Si tenemos que hablar de canciones, probablemente Deadwing sea uno de sus discos definitivos en ese aspecto, con cada una de ellas ofreciendo algo distinguible y compuestas de nuevo con un gancho pop impecable. Y eso que su origen en parte vino del intento de Wilson de escribir un guion cinematográfico que no fructificó, pero si ha dado pie a uno de sus discos probablemente más discutidos.

Probablemente las similitudes sonoras con su predecesor le hagan parecer un hermano pequeño menos destacable. Pero, de nuevo, su virtud reside en una serie de canciones tan bien perfiladas como bien ideadas para el conjunto. El grupo funciona tanto cuando quieren sonar más pesado (‘Open Car‘), cuando quieren sacar el single de metal progresivo definitivo (‘Shallow‘), cuando quieren tocar el cielo con ambas manos en cuanto a exquisitez (‘Arriving Somewhere But Not Here‘) o cuando quiere ser un cruce de Tool y Billy Corgan (‘Halo‘). Pero nada como ‘Lazarus‘. Ese es El Tema.
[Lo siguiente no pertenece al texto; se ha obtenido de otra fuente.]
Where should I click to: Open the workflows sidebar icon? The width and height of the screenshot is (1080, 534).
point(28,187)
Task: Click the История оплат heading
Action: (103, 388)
2. The Sky Moves Sideways (1995)

El salto a lo grande para Porcupine Tree en muchos aspectos. Primero, fue el disco donde Wilson pasó a integrar a más músicos y que esto ya no fuera su proyecto en solitario, aunque luego él compusiera toda la música. Fue también el disco con el que empezaron a vender internacionalmente, especialmente en Estados Unidos. Aún no eran Porcupine Tree como los entendemos, ya que Wilson ya había empezado el disco por su cuenta y persisten las influencias psicodélicas y setenteras, pero ya se empieza a vislumbrar el camino a seguir.

De hecho, y por volver a caer en la referencia principal de  Pink Floyd, casi se puede hablar aquí de su Wish You Were Here particular, con esa ambiciosa estructura con una gran canción dividida en dos partes al comienzo y final del álbum, y unas piezas centrales de maravillosa factura que conforman su primera obra maestra. Aunque aún estaba en el proceso de encontrarse a sí mismo, ya mostraba que estaba en otra esfera como músico progresivo. La esfera de los grandes.

1. In Absentia (2003)

Elegir entre esta última cuadrilogía de discos es complicado, porque según la tarde en la que te los pongas te pueden parecer su obra definitiva y todas a su forma son obras maestras. Pero aquí hemos venido a establecer un canon del grupo (LOL), así que vamos con In Absentia para el ganador. Porque este es el disco que más se percibe como obra total del grupo y de Wilson en particular, ese trabajo perfectamente armado de principio a fin y que condensa perfectamente las virtudes de su estilo.

Entra en el grupo Gavin Harrison como batería, que casi al instante ofrece un dinamismo y una energía que no tenían antes y les vuelven más robustos pero también más deliciosamente finos. Wilson sigue progresando en su forma de hilar sonidos y ambiciones progresivas con su particular sensibilidad pop, pero además abre espacio para unas guitarras más pesadas, prácticamente metal, que lleva al grupo al siguiente nivel. Y aunque es un disco que se siente perfectamente orgánico de principio a final, también es uno de sus más completos en cuanto a canciones, cada una llena de pasadizos y de ganchos en los que quedarte atrapado a gusto. Es obra total a todas luces.